Stop-and-Frisk in Court, Police Testify About Orders to Increase Stops, Democrats Jockey Ahead of Election
Stop it
The NYPD's stop and frisk program began in 2002 and since then, according to data compiled by the New York Civil Liberties Union, the police have conducted 4 million such "interrogations," peaking in 2011 with 685,724. The vast majority of stops are of blacks and Hispanics. Little more than ten percent end in any kind of summons.
The program is currently being challenged in court, where testimony yesterday revealed police officers were ordered to increase their number of stop and frisks. "The goal is at least one arrest per month and 20 summons," a supervisor was heard saying on tape played in court. The plaintiff's attorneys say it amounts to a quota, but the city defends the practice as being related to performance goal. It says most stops are being made of blacks and Hispanics because police are sent to neighborhoods with minority-on-minority crime.
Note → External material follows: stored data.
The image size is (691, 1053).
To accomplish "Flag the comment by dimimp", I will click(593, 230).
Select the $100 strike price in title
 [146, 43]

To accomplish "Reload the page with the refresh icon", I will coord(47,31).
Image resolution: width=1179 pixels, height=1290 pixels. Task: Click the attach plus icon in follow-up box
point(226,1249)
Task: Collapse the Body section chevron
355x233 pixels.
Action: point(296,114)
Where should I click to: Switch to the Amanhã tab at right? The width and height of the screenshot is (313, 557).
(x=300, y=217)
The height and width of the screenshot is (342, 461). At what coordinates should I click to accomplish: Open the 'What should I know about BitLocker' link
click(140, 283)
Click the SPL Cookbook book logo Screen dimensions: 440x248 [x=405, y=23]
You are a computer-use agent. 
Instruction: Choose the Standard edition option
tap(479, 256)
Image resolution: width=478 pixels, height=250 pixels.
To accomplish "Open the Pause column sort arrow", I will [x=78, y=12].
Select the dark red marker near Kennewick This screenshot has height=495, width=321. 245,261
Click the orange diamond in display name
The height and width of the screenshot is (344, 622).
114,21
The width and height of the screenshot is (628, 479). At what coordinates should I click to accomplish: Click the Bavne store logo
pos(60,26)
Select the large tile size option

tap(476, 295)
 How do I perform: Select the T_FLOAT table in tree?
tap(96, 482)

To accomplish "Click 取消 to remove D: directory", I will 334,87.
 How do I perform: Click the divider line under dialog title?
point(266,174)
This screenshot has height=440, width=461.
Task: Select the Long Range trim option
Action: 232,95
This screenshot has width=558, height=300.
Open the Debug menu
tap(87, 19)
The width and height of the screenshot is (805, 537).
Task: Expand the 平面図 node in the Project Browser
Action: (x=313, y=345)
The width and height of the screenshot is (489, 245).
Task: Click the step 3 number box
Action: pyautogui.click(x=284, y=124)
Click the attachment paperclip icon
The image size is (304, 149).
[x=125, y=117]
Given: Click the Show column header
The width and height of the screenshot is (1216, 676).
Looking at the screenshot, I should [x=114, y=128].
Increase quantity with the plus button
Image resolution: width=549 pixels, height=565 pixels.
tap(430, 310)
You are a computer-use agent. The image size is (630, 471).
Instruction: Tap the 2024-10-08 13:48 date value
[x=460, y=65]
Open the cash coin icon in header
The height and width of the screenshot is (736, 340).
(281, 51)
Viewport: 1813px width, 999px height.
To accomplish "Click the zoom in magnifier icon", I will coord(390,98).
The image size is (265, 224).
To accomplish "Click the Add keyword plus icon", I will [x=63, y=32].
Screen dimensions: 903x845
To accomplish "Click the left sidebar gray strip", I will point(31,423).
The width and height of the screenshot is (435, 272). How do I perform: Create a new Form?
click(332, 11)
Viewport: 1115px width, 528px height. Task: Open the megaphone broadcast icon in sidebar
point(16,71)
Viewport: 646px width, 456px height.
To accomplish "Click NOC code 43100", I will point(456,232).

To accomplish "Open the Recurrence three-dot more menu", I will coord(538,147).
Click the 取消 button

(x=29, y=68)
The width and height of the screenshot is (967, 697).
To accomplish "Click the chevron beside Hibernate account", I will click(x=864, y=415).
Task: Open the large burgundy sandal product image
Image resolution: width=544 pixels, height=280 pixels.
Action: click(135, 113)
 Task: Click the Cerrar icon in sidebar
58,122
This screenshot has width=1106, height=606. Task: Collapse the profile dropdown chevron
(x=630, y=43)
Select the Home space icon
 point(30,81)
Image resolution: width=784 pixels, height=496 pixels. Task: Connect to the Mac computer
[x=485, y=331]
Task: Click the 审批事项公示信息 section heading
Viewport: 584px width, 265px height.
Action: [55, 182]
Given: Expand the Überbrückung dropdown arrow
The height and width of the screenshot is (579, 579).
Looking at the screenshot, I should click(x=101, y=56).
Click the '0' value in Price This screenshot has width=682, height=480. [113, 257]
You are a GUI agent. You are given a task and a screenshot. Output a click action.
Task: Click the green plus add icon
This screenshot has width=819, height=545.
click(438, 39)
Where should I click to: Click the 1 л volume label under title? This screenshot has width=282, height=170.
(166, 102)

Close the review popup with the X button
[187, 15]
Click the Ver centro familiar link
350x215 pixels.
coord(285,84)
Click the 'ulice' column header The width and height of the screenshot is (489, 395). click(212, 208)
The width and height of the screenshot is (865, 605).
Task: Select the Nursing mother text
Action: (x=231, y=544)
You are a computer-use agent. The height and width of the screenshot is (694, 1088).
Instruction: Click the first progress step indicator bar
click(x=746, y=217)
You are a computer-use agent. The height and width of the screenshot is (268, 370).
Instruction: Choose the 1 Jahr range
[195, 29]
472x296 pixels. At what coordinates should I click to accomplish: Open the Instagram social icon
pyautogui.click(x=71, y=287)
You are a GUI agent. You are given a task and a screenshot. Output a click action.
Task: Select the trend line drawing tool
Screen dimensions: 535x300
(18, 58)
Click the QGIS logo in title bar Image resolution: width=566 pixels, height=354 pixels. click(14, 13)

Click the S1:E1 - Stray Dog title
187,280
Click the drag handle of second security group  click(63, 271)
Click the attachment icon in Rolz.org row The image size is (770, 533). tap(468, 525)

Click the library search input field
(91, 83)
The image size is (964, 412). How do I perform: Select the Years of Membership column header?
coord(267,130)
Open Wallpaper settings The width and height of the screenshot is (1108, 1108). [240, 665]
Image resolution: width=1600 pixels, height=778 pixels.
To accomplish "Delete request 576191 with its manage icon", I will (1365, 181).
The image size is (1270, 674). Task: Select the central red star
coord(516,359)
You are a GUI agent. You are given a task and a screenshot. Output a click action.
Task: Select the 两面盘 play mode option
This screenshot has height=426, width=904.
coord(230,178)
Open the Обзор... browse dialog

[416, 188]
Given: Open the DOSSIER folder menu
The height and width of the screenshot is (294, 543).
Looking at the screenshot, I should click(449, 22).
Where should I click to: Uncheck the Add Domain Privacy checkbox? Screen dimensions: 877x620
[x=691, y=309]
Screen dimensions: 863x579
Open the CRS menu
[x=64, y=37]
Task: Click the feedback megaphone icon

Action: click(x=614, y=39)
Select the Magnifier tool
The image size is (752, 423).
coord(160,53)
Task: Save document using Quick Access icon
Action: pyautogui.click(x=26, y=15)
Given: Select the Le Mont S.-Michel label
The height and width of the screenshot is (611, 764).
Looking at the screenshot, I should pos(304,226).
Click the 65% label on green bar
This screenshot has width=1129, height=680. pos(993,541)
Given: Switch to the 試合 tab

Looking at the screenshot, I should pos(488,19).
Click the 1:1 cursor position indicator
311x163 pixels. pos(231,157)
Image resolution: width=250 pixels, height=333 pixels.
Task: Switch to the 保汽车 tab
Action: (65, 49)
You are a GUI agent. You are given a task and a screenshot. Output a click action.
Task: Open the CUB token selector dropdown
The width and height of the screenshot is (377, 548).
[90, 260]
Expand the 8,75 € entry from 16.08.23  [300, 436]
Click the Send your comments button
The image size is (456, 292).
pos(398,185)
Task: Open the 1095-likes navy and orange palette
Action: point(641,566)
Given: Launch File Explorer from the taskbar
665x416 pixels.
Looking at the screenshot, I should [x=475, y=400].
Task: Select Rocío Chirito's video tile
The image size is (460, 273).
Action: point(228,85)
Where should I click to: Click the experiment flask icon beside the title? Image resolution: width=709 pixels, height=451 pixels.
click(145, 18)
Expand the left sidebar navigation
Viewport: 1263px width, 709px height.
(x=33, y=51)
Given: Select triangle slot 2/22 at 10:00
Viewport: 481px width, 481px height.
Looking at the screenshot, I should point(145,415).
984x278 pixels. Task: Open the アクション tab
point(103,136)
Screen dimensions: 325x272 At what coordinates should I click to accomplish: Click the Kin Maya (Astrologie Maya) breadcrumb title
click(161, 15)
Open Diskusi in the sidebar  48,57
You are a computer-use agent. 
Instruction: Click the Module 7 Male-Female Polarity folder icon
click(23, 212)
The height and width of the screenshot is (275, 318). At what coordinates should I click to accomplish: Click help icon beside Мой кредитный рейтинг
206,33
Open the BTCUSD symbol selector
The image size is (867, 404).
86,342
The city is giving credit in court to the stop and frisk program for a decrease in crime. In defending the program, the mayor has previously boasted just 6,000 weapons recovered in 8 years, a hit rate much lower than 1 percent.In fact that rate of guns found dropped (from .38 to .033 percent) as stop and frisks have risen, which the mayor used as evidence the program was working.
The first election in 16 years in New York City not to feature Michael Bloomberg will take place in November, and the issue of stop and frisk has been seized by Democratic candidates jockeying ahead of the mayoral primary. Stop and frisk has been going on for more than a decade, with more than four million stops, but it's an election year that brings it to the attention of lawmakers who have been in office for years. They're now trying to create an independent inspector general's office to oversee the NYPD. Critics say the NYPD already receives plenty of oversight ("two U.S. attorneys, five district attorneys, the Civilian Complaint Review Board, lawsuits filed by citizens and activists, the Department of Investigation, the Commission to Combat Police Corruption and a 700-member Internal Affairs Bureau" as the New York Daily News put it.)
For his part, the mayor promises to veto the legislation for an inspector general. Christine Quinn, speaker of the City Council and an architect of the legislation, says suggestions by officials in the Bloomberg administration to wait and see if the court appoints a federal monitor for stop and frisk indicates they know there's a problem that demands action. This has been going on since 2002. Didn't she know there was a problem that demanded action before an open election appeared on the horizon?